Currently MCC has three international program foci: emergency relief, community development, and peace building. Should there be more? Fewer? What balance? How should program direction be decided, by the North American constituency or the international partners? Should there be a strategic planning process, or should MCC just bless anything that Mennonites want to do? Which countries should MCC be in? Iraq, Iran and North Korea? (The axis of evil) Philippines, Burma Myanmar, South Korea? (I heard about these in my recent trip in Asia.)
Does MCC and the supporting constituency advocate passionately enough in Ottawa, Washington and New York on behalf of our suffering partners? We carry a huge responsibility, having walked with those who are suffering.
4th Challenge: how much security is needed for MCC personnel?
In my last month in the Akron office I saw an application of a prospective MCCer that had in it the question "can you guarantee my safety?" The answer is easy -- no.
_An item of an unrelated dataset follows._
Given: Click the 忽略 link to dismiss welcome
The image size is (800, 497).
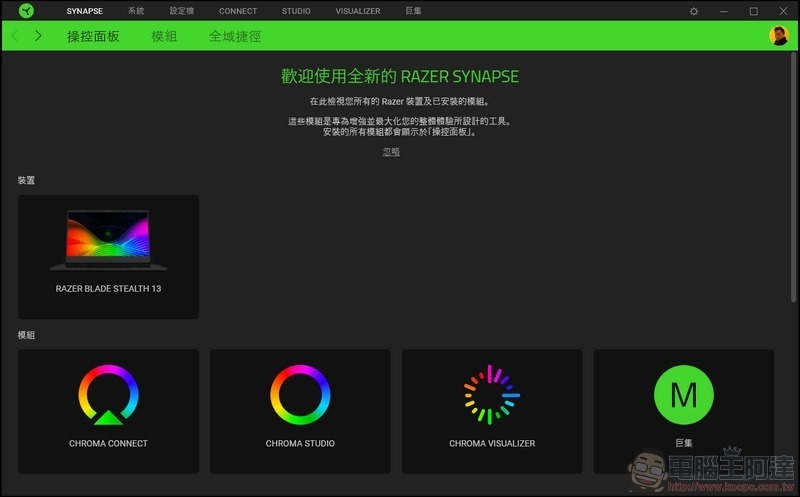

Over the last decade MCC has temporarily relocated personnel in a number of countries because of safety concerns: Colombia, Guatemala, Jamaica; Congo, Rwanda, Lesotho; Nepal, Vietnam, Thailand; Iraq, Lebanon.
Nonetheless, I find it nothing short of miraculous that in the 87 year history of MCC, only 3 workers have been killed in violent conflict: Clayton Kratz in Ukraine in the 1920s, Marie Fast on the Mediterranean during WWII; Daniel Gerber in Vietnam during the "American war" there. An additional 35 workers have died in service, almost evenly divided between the causes of illnesses and accidents, largely unrelated to the direct assignments.
At what stage is there "danger" in too much focus on "safety"? Will our constituency continue to take kingdom risks?
5th Challenge: resource allocation
Given that the needs of a suffering world outstrip MCC's resources, where and how should they be applied? What location: provincial, national or international programs? Which resources: material, financial or human? Which programs: relief, development or peace? All of the resources could be used at any one of these locations or in any one of these programs.
Should MCC accept more or less government funding, more or fewer donors outside the church constituency? Does the amazing outpouring of compassion for victims of the tsunami indicate a new understanding of global solidarity?
4. Compliments, Criticism & Challenges: engaging the world amidst suffering & hope
Desmond Tutu, former Anglican Archbishop of South Africa, said that we must engage the suffering of the world because "Christians are prisoners of hope". President Vaclav Havel of the Czech Republic has said "Hope is not a feeling. It is doing what makes sense."
Someone has said: "Hope is the ability to hear and feel the music of the future. Faith is the courage and passion to dance to that music."
1 Robert Kreider. "The Multiple Visions of MCC's 75 Years". Kreider, R.S. & R.J.R. Mathies (Eds.). Unity Amidst Diversity: MCC at 75. Akron, PA.: MCC. 1996. p.2.
2 Bill Thiessen. "I owe my life to MCC: the memories of David Berg". MB Herald. April 9, 2004. p.27.
3 Growing Givers Hearts: Treating Fundraising as Ministry. San Francisco, CA: Jossey-Bass, 2000. p.175.
4 Where Shall My Wond'ring Soul Begin? The Landscape of Evangelical Piety and Thought. Grand Rapids MI: Eerdmans, 2000. p.21.
5 Awarding MCC the University of Winnipeg's Global Citizenship Award, 2004.
6 "The MCC and Faith-Based NGO Aid to Africa". Development in Practice. V.14, No.5. August 2004.
7 Graduation Address, Knox College, University of Toronto, 2004.
8 Wilbert R. Shenk. "Forming disciples who think and act like Jesus". Courier. 2006/4. p.4.